■ EXERCISE INSTRUCTIONS: The result should be an exact copy of the data, free of pictures.

■ MATERIAL PROVIDED:
--*--
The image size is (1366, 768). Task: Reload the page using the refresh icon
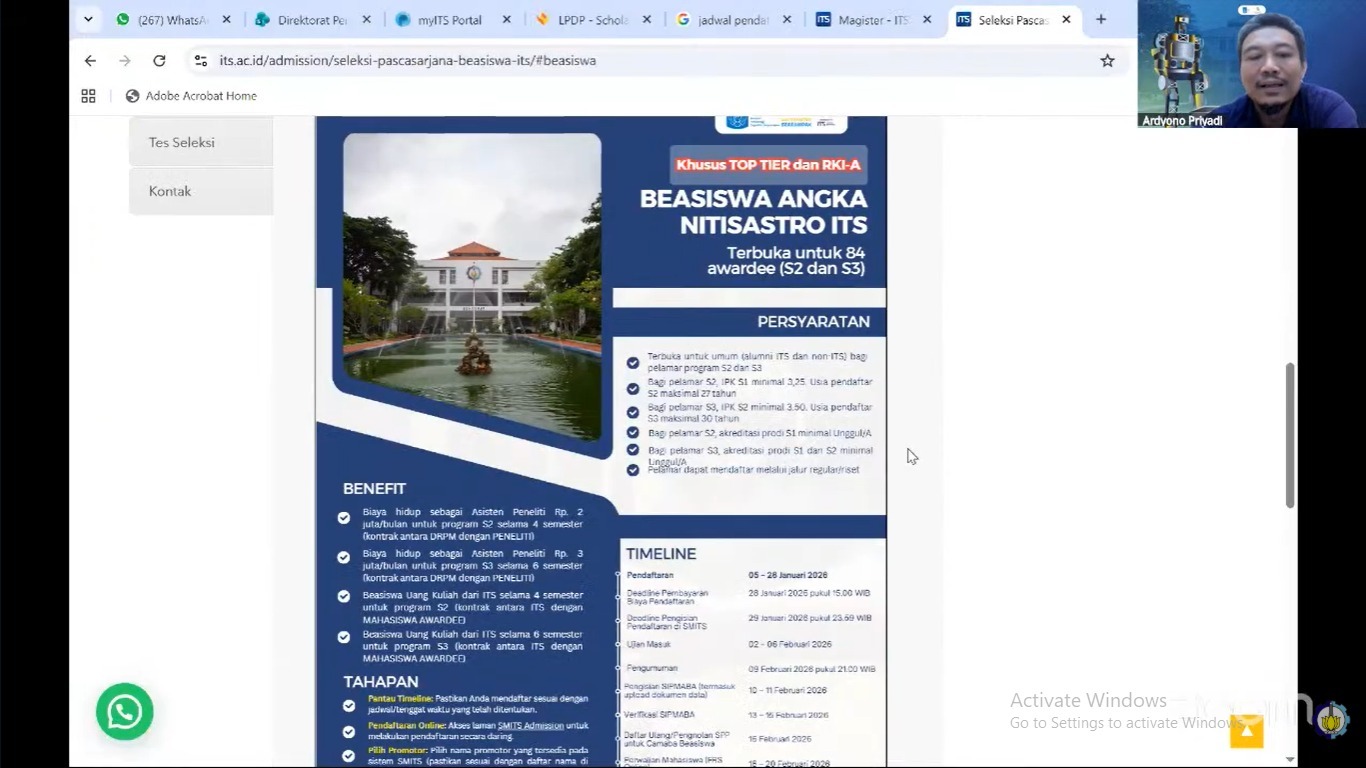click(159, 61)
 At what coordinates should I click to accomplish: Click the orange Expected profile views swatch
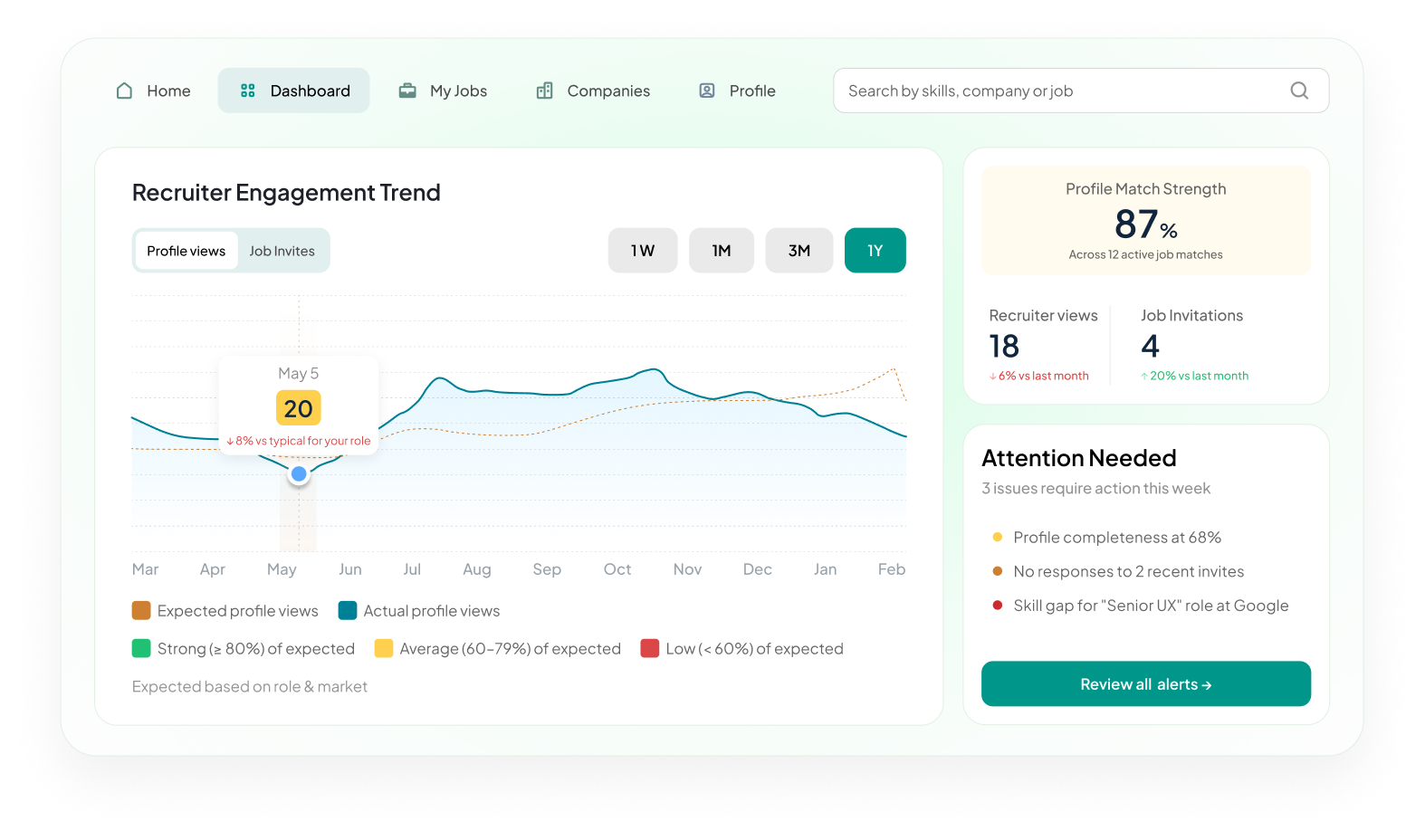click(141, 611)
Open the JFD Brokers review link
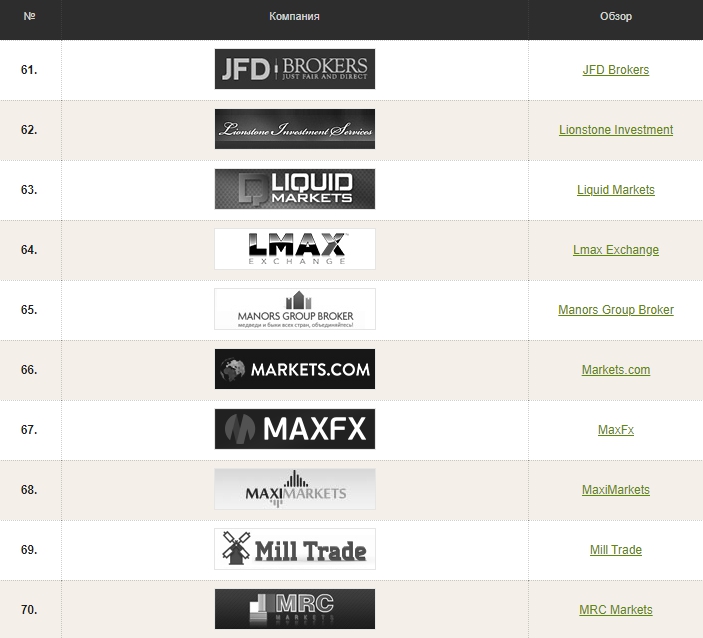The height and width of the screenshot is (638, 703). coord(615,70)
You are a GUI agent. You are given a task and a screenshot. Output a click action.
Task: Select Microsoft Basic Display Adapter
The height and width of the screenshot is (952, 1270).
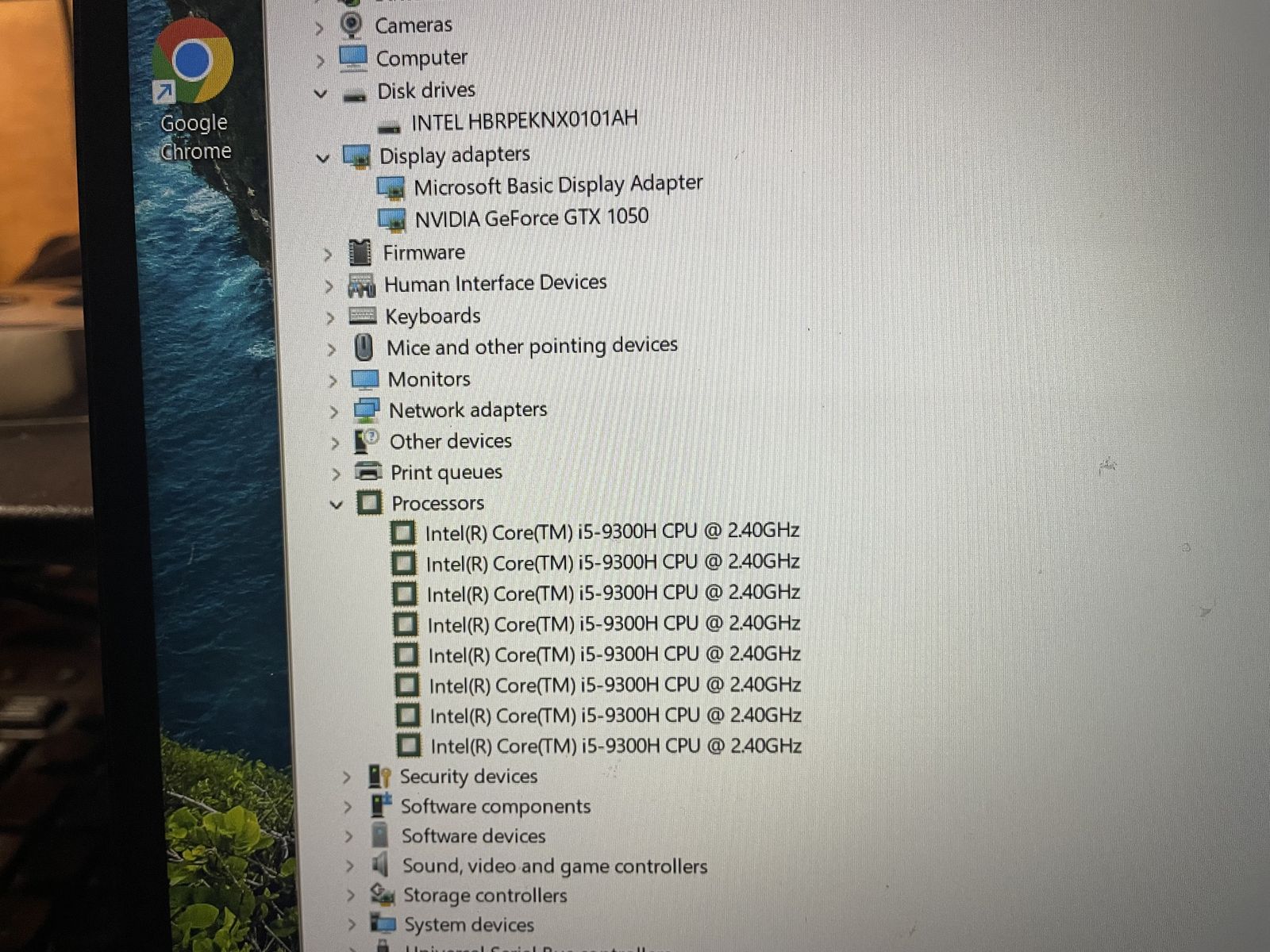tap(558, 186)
--*--
■ EXPECTED ANSWER:
The image size is (1366, 768). Task: Reload the page using the refresh icon
click(159, 61)
 At what coordinates should I click to accomplish: Click the orange Expected profile views swatch
click(141, 611)
Open the JFD Brokers review link
The height and width of the screenshot is (638, 703). coord(615,70)
You are a GUI agent. You are given a task and a screenshot. Output a click action.
Task: Select Microsoft Basic Display Adapter
The height and width of the screenshot is (952, 1270).
tap(558, 186)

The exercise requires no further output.